--- Page extract ---
It is a conundrum that highlights Clinton's grip on the Democratic Party leadership.
"Hillary Clinton has a near-lock on the Democratic establishment," says Thomas Edsall, a commentator with the Huffington Post, an influential politics website. "Clinton people are embedded in crucial positions."
When Bill Clinton stepped down as President in 2000, he ensured former government officials got plum jobs in the Democratic Party apparatus.
As a result, his influence, and that of his wife, is vast. The two key Democratic think-tanks are in Clinton hands, with Brookings Institute run by his former assistant secretary of state, Strobe Talbot, and the Centre for American Progress run by his former chief of staff, John Podesta. Meanwhile, Clinton's former chief-of-staff, Howard Wolfson, is a prominent figure in Glover Park, the biggest Democratic Party PR agency.
And then there are the lobbyists. Since Republican lobbyist Jack Abramoff was convicted in 2006 of channelling millions of dollars from the gambling industry into congressional pockets, lobbyists have a bad name in America.
Yet Clinton has surrounded herself with some of the most influential lobbyists in Washington, starting with her current chief-of-staff, Mark Penn, who once lobbied Congress on behalf of Microsoft and the nuclear power industry.
The key to Clinton's success is her husband Bill, who has come out of the shadows to act as conductor for her campaign. "Right now we have the Clinton three-ring circus," says Carl Bernstein, author of a book on Hillary Clinton. "This is about the restoration of the Clintons to the White House."
But many inside the Democratic Party are uneasy. Some worry about opinion polls that show Clinton to be too divisive among Middle America to win a presidential race, with Obama more likely to win the crucial middle ground. "Clinton offers a very bitter polarising brand of politics. A lot of people (in the party] are sick of the way politics has been the last 15 years," says Philip Klein, a writer for The American Spectator magazine. "But there is a fear of retribution if they don't get behind the Clintons – the Clintons are known for being very vindictive."

--- Records ---
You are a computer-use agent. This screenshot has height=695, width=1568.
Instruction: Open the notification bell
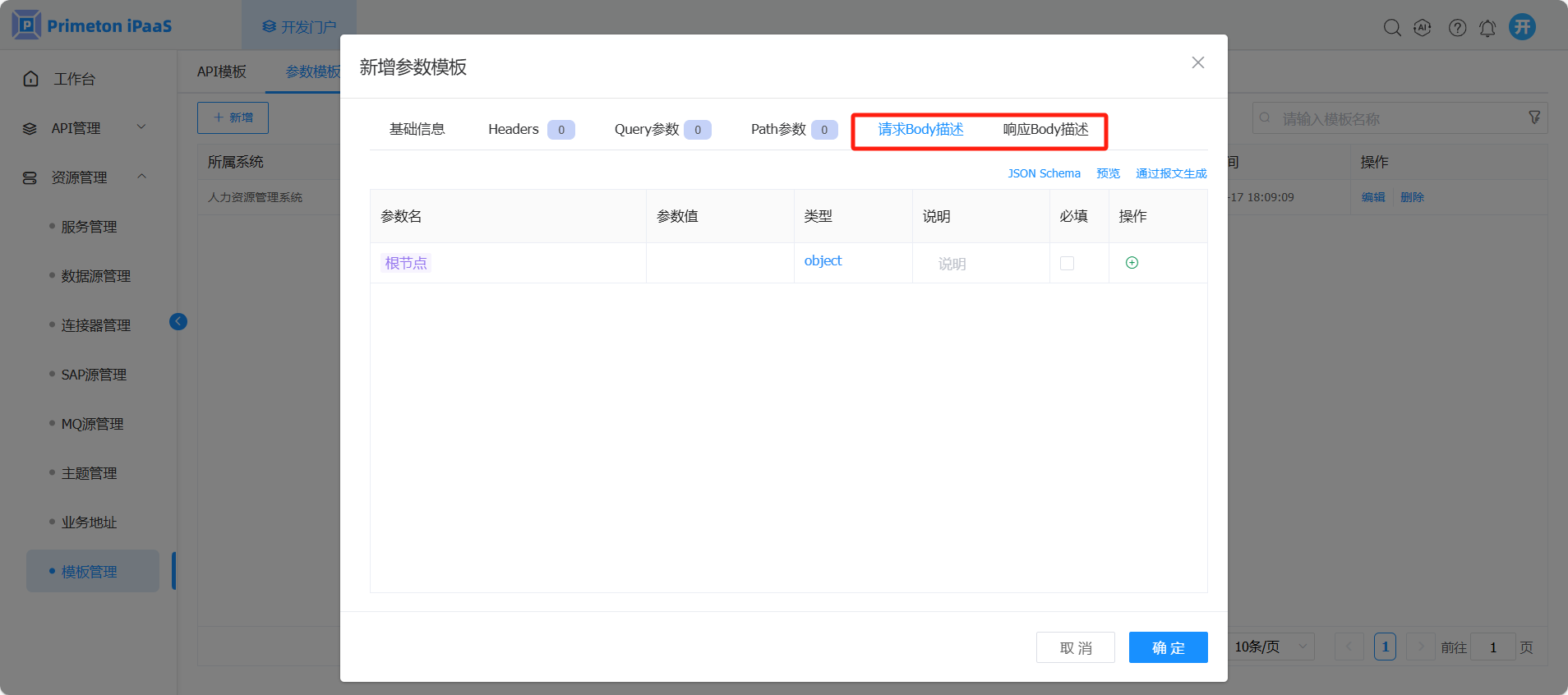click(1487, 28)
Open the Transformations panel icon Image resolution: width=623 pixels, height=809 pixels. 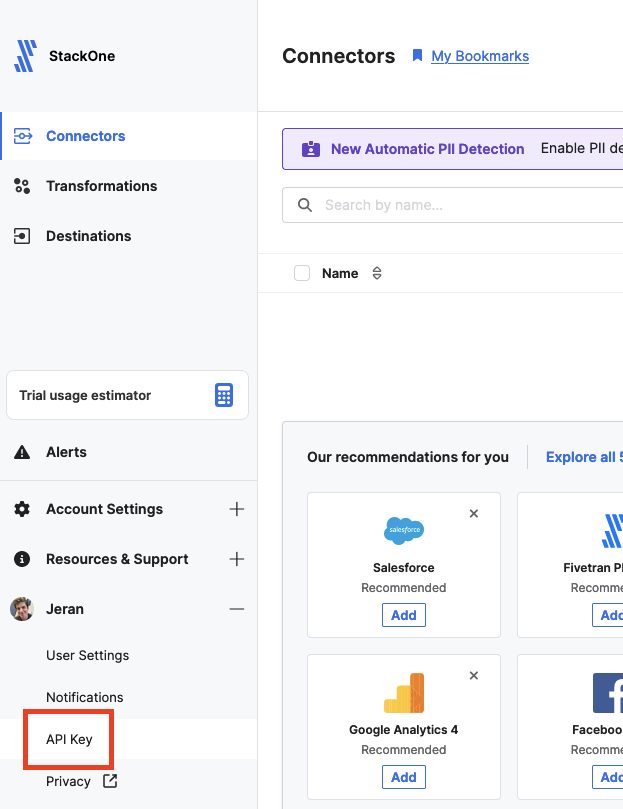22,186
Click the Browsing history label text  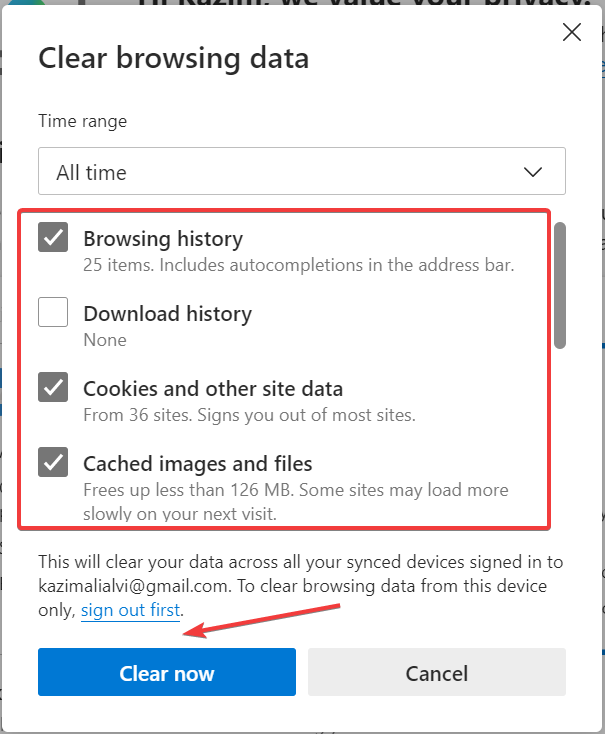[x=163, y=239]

---

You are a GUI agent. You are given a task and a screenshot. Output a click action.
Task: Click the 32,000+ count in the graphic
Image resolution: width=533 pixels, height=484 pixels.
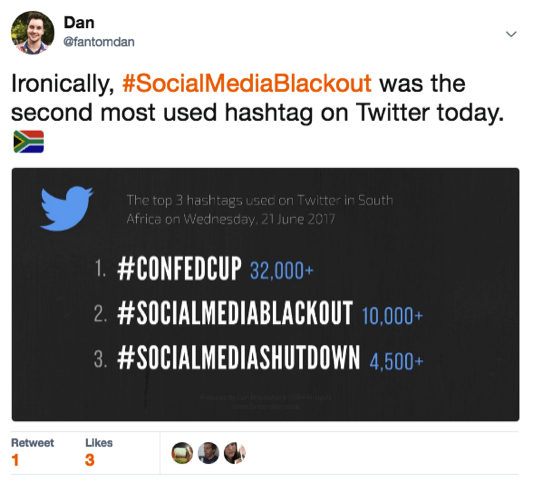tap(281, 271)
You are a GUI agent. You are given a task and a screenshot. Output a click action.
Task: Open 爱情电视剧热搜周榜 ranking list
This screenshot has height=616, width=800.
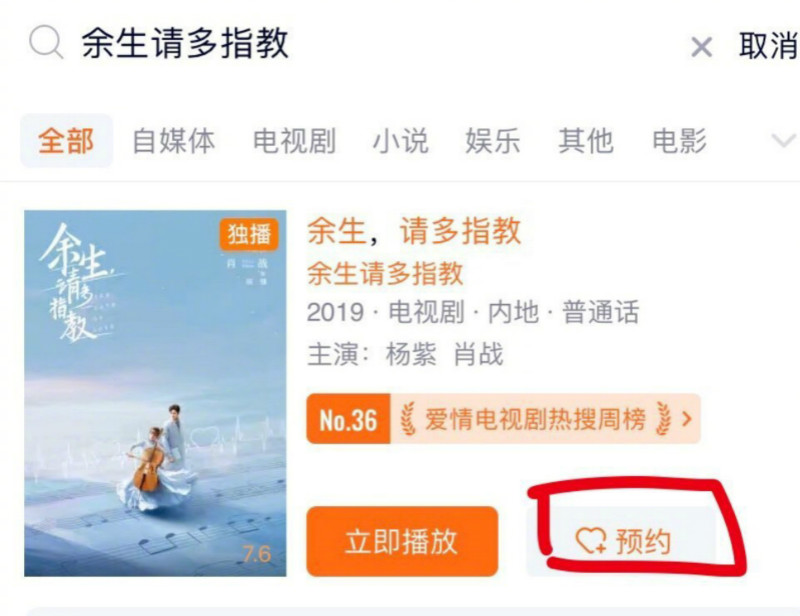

* * *

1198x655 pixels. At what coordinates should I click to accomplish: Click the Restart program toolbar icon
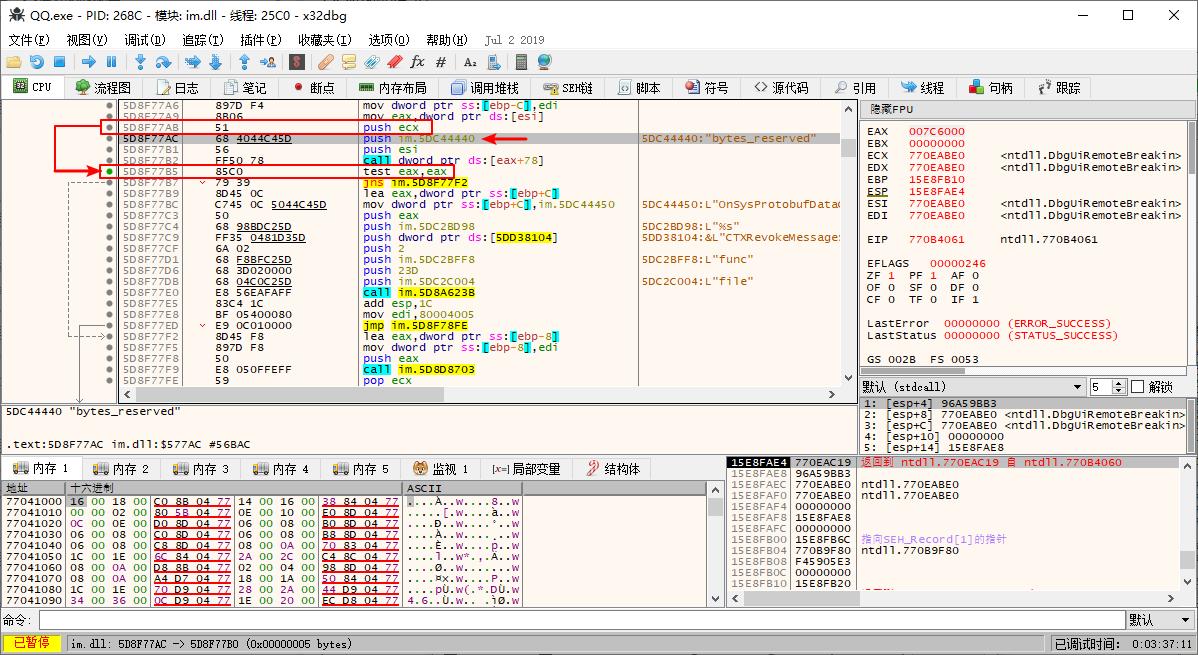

--- Aim of the task ---
Quote everything in the passage on Clinton's party influence from "When Bill Clinton" down to "name in America.". Rely only on the text about Clinton's hold on the Democratic Party for this.

--- Exercise solution ---
When Bill Clinton stepped down as President in 2000, he ensured former government officials got plum jobs in the Democratic Party apparatus.
As a result, his influence, and that of his wife, is vast. The two key Democratic think-tanks are in Clinton hands, with Brookings Institute run by his former assistant secretary of state, Strobe Talbot, and the Centre for American Progress run by his former chief of staff, John Podesta. Meanwhile, Clinton's former chief-of-staff, Howard Wolfson, is a prominent figure in Glover Park, the biggest Democratic Party PR agency.
And then there are the lobbyists. Since Republican lobbyist Jack Abramoff was convicted in 2006 of channelling millions of dollars from the gambling industry into congressional pockets, lobbyists have a bad name in America.